EXERCISE DESCRIPTION —
Reproduce every line of the items below word for word, omitting the pictures.

INFORMATION SUPPLIED —
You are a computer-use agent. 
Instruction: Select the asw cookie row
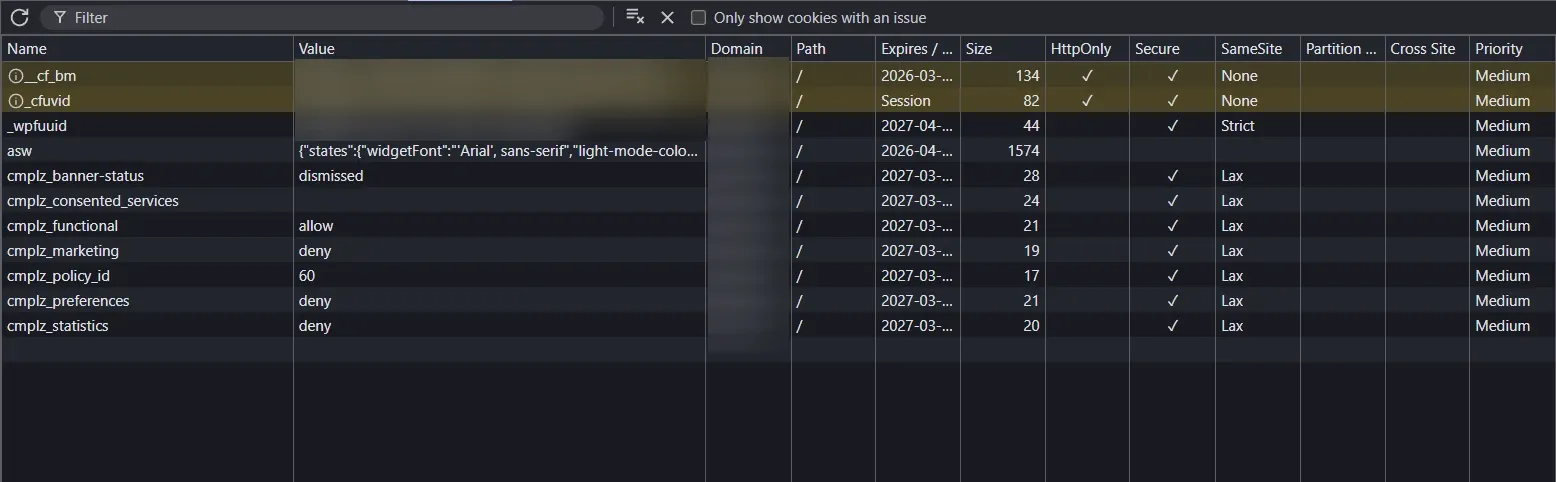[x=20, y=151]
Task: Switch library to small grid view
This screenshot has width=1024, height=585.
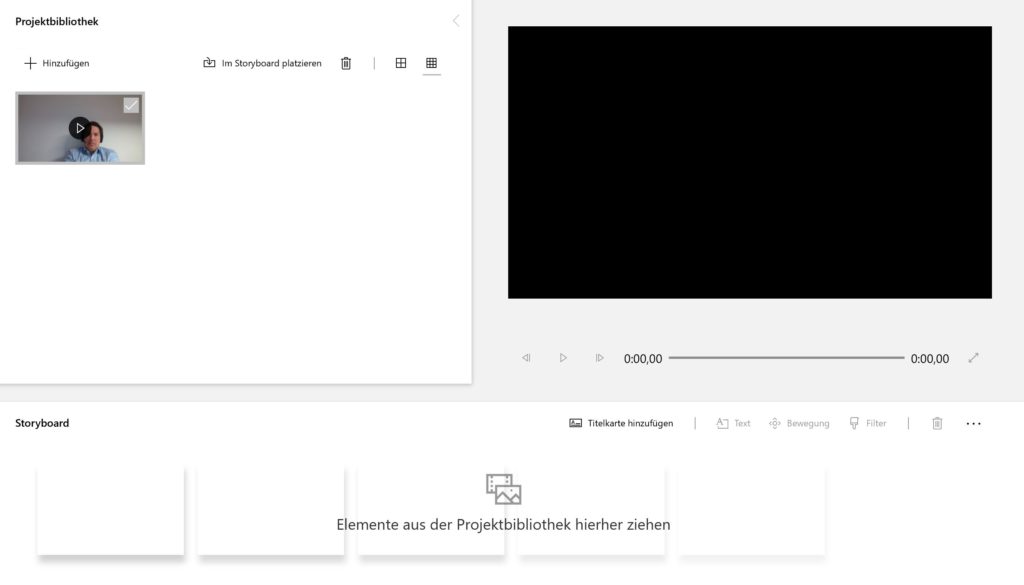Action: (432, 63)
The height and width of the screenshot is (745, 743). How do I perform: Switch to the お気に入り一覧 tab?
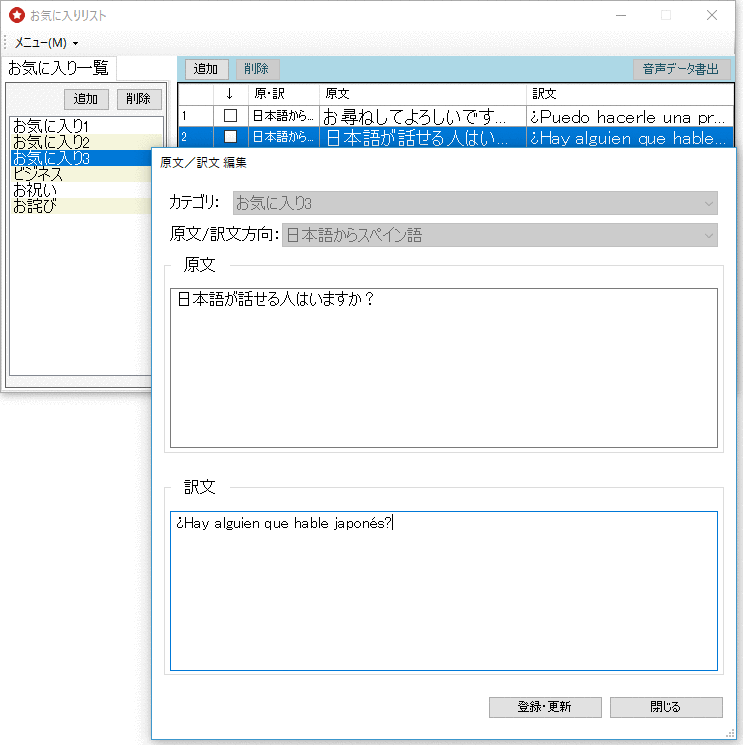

FINAL ANSWER —
You are a computer-use agent. 
Instruction: Select the asw cookie row
[x=20, y=151]
Task: Switch library to small grid view
This screenshot has width=1024, height=585.
Action: (432, 63)
The height and width of the screenshot is (745, 743). How do I perform: Switch to the お気に入り一覧 tab?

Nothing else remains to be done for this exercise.